Australia’s Sweet Poison: How Sugar is Ravaging Our Livers (And Why the Experts Are Dangerously Wrong)

Australia, your liver is under attack. Liver cancer rates have more than doubled since 1996, a terrifying trend reflected in the latest Australian Cancer Atlas. Yet, experts are busy pointing fingers at obesity and couch potato lifestyles, a classic case of blaming the smoke for the fire.

Obesity doesn’t cause liver cancer, something else causes them both. Yes, our livers are turning into pâté, but it’s not because we ‘forgot’ to renew our gym membership. No, the culprit is far more pedestrian: the humble sugar cube. 

The driver for the acceleration in liver cancer is the explosion in liver disease. The latest figures reveal a chilling reality: the prevalence of Non-Alcoholic Fatty Liver Disease (NAFLD) has surged to a staggering 38.8% – that’s nearly two in five of us. This silent epidemic is spreading faster than a bushfire in a heatwave, yet the experts seem more interested in fanning the flames of confusion than extinguishing them.

Liver disease is a silent plague, lurking in the shadows until it explodes into cirrhosis, liver failure, and even cancer. Our children aren’t spared either, with a shocking 12.9% of teenagers harbouring this ticking time bomb in their bellies.

What is expected: Continue the text on sugar and liver disease in Australia from its last sentence. The records have nothing to do with this.

Dataset records:
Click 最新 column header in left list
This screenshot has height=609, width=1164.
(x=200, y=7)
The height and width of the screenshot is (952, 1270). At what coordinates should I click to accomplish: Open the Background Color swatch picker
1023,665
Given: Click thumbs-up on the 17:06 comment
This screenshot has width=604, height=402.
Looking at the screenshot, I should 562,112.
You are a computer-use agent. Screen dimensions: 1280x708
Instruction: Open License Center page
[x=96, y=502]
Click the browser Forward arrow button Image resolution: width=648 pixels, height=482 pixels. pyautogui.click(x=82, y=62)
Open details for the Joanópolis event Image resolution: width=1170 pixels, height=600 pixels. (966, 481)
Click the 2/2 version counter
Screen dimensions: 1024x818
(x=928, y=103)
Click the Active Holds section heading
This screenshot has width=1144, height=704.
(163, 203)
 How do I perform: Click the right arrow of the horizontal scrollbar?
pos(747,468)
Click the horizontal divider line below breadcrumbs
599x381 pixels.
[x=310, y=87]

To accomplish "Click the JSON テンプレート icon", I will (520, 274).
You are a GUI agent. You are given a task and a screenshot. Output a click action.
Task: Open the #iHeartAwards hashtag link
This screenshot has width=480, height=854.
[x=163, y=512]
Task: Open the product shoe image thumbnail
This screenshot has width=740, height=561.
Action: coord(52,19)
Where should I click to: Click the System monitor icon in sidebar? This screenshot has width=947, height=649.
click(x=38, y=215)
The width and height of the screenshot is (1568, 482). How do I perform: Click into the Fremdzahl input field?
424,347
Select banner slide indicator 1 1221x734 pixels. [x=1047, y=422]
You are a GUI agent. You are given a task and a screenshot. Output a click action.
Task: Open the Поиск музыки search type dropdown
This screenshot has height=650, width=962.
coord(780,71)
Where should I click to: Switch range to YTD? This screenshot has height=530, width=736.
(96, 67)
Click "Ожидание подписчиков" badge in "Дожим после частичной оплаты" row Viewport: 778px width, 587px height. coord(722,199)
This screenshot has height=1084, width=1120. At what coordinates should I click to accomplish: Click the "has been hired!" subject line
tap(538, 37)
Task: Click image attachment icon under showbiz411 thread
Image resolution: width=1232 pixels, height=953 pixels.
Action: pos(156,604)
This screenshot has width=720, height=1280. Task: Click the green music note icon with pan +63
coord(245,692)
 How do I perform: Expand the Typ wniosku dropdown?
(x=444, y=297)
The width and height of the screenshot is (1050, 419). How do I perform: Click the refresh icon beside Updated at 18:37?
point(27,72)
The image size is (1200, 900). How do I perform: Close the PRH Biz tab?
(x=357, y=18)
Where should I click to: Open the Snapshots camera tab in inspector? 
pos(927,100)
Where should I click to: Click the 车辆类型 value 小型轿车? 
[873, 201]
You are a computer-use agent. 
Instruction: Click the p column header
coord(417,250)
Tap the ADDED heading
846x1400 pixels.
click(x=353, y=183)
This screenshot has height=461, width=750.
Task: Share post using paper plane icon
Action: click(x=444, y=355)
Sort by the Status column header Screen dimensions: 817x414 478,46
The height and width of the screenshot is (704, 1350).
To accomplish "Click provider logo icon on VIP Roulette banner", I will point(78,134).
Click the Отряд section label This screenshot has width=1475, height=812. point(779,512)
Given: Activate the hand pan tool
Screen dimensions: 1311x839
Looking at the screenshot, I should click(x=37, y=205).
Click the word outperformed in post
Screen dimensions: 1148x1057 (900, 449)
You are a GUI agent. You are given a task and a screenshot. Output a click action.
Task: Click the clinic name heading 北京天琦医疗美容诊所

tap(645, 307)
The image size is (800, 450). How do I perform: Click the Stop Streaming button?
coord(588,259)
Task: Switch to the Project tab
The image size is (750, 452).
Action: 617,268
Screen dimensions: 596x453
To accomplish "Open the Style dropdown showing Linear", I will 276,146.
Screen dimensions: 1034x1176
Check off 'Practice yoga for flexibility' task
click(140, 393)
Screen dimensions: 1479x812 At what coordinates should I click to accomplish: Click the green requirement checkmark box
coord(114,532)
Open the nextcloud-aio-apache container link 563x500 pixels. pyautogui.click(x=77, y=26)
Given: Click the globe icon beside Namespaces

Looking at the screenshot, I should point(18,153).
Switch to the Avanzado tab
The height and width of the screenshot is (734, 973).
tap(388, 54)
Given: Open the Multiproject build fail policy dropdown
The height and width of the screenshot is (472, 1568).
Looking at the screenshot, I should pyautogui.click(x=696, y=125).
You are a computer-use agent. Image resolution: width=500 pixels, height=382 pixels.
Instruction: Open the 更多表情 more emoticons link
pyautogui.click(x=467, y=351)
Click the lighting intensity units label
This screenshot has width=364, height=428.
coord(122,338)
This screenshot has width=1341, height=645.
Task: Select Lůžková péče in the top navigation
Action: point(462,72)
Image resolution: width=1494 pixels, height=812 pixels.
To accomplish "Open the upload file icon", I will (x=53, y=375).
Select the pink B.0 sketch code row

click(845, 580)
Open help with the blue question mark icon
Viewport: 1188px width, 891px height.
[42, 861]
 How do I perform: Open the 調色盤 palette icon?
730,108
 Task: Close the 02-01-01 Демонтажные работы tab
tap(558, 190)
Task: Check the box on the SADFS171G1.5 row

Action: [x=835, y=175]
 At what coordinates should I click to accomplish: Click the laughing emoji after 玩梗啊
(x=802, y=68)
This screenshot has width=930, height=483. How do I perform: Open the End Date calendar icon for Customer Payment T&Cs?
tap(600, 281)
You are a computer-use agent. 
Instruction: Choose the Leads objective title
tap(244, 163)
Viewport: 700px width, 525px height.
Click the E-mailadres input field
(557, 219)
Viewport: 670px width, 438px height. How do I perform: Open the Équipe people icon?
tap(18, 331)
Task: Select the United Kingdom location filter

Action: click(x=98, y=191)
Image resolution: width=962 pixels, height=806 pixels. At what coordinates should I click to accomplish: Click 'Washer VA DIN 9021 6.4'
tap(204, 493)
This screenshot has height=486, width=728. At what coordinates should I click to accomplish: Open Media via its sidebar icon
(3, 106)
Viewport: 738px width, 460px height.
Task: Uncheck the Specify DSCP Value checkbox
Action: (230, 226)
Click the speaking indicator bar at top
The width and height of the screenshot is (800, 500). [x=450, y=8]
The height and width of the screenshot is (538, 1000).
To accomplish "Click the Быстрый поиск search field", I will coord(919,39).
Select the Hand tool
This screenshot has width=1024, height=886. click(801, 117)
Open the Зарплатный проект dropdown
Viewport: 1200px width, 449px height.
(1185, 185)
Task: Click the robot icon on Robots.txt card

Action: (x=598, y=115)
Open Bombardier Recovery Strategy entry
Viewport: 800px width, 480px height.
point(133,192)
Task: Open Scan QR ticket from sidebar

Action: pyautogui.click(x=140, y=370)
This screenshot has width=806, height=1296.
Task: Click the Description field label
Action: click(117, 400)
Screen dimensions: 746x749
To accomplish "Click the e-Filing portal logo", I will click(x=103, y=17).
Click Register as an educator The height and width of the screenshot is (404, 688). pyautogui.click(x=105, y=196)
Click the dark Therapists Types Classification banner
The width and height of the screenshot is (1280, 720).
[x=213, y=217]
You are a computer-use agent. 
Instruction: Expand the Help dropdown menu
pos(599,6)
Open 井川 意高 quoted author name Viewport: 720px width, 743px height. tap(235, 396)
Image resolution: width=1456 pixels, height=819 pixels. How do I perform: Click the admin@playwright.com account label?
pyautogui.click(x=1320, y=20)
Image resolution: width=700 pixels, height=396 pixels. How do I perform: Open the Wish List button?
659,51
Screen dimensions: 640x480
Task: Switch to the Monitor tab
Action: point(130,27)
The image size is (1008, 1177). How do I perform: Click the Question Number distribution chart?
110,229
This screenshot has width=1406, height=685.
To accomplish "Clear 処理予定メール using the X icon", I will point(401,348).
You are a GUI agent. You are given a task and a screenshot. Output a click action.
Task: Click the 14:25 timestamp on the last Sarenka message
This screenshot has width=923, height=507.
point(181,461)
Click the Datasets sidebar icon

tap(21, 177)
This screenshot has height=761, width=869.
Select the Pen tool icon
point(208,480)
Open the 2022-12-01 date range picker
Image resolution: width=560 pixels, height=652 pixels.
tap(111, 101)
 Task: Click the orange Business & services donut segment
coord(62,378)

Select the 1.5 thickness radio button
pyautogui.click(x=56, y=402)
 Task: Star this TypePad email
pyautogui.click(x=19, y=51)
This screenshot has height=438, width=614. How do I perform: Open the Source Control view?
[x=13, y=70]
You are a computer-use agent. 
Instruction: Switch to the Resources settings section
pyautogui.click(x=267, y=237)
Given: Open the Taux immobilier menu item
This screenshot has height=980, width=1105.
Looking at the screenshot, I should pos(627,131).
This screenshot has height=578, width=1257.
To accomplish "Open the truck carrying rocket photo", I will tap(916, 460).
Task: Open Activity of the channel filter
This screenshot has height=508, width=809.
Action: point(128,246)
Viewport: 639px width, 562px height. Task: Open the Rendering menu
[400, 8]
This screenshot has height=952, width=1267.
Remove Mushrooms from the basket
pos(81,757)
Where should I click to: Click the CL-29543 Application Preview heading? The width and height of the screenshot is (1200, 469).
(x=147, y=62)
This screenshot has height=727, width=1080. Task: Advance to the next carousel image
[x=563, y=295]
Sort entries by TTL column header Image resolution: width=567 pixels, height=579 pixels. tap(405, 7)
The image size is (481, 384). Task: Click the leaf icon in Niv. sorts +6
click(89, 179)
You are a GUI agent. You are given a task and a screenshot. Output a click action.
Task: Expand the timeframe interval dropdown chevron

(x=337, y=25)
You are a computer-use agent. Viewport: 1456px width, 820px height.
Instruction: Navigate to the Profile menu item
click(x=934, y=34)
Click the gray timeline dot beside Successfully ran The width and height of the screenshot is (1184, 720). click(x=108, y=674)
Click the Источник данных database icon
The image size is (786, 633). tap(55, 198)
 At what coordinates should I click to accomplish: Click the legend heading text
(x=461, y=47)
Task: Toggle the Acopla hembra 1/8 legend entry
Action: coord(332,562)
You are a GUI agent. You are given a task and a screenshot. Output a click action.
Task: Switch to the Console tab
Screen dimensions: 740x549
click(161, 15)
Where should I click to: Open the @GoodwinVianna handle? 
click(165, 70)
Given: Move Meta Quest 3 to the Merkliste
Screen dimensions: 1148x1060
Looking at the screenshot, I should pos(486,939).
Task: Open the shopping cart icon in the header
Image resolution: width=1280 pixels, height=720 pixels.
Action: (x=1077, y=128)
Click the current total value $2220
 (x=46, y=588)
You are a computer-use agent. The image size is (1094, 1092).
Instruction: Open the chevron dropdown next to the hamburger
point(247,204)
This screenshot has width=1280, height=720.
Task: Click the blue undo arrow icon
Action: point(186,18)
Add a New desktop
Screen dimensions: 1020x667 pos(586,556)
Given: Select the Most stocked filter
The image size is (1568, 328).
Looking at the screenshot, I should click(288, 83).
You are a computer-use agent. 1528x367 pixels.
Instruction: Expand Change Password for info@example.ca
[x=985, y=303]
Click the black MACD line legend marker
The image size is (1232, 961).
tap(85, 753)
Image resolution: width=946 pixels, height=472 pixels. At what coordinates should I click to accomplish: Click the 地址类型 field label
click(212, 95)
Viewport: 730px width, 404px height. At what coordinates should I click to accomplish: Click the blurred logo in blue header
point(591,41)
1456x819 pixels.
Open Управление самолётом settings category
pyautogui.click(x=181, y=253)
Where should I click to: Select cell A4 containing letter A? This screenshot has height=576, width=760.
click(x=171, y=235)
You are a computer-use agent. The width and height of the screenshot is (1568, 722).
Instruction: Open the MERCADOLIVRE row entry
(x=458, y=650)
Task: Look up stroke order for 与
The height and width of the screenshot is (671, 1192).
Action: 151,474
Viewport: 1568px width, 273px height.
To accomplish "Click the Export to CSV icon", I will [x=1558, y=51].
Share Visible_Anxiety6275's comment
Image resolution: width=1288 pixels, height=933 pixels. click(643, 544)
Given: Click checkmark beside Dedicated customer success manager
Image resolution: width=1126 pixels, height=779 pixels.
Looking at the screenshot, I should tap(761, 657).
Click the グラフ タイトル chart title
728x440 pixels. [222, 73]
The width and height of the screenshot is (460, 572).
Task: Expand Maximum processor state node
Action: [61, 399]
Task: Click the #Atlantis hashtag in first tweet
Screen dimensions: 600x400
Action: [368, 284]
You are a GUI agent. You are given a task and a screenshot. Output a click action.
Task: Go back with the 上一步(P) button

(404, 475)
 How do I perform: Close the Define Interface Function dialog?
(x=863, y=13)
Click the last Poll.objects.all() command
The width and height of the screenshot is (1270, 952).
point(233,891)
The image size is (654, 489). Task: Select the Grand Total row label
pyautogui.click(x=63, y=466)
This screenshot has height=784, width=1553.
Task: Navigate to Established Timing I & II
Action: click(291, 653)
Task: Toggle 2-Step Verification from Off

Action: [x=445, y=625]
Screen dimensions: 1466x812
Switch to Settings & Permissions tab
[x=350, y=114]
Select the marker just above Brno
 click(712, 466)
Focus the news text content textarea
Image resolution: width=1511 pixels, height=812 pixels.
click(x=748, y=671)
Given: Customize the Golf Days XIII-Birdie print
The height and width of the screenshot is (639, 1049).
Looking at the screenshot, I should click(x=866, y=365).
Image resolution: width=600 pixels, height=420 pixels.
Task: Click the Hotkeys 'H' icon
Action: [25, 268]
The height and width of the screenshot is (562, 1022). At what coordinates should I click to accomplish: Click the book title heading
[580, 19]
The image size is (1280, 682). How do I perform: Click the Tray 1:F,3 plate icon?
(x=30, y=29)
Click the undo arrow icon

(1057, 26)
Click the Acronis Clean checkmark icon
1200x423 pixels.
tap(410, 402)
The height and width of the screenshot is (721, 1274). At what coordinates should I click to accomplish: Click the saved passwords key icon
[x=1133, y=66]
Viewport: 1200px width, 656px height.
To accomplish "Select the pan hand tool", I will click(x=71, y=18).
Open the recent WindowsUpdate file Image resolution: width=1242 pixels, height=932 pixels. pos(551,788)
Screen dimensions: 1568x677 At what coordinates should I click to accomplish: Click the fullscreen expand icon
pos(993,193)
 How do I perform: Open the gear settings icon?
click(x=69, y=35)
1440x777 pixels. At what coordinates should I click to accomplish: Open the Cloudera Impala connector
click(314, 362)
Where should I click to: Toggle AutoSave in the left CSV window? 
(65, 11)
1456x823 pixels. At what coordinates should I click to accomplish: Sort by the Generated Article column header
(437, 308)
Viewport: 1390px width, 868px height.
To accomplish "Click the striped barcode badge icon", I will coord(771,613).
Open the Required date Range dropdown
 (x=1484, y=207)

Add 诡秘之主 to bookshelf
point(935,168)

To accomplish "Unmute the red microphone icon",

Reply to the exercise:
The experts are fixated on obesity, wagging their fingers at our expanding waistlines like Victorian matrons. And while obesity rates have indeed climbed (a concerning 28% increase in the last decade), obesity is a symptom, not the cause. It’s like blaming a cough for pneumonia. The real villain is sugar, the sweet poison that’s quietly wreaking havoc on our insides.

Fructose, the destructive component of sugar, is a metabolic Trojan horse. It bypasses our body’s natural satiety signals, flooding our livers with fat. Studies have shown it can induce NAFLD in a matter of weeks, causing liver fat to skyrocket and inflammation to rage. It’s the dietary equivalent of pouring petrol on a bonfire.

The solution is blindingly simple: ditch the sugar. Just as a teetotaler can repair a booze-battered liver, a sugar abstainer can heal a NAFLD-ravaged one. Yet, our health experts remain stubbornly silent on this life-saving remedy, preferring to tell us we’re fat and peddle complex diets which rarely involve eliminating sugar.

The good news is that ditching sugar will also cure obesity – a two for one deal we can’t refuse.

Australians, it’s time to rise up against this sugary tyranny. Ignore the misguided experts and their fat-shaming lectures. Embrace the power of knowledge, cast off the shackles of sucrose, and reclaim your liver health. Spread the word, educate your friends, and let’s send Big Sugar packing. Our livers will thank us.

The NAFLD crisis is a national disgrace, but it’s not a death sentence. By quitting sugar, we can turn the tide, prevent countless cases of liver disease and ultimately liver cancer, and save lives. Let’s reject the misinformation, embrace the sweet simplicity of the cure, and give our livers the fighting chance they deserve.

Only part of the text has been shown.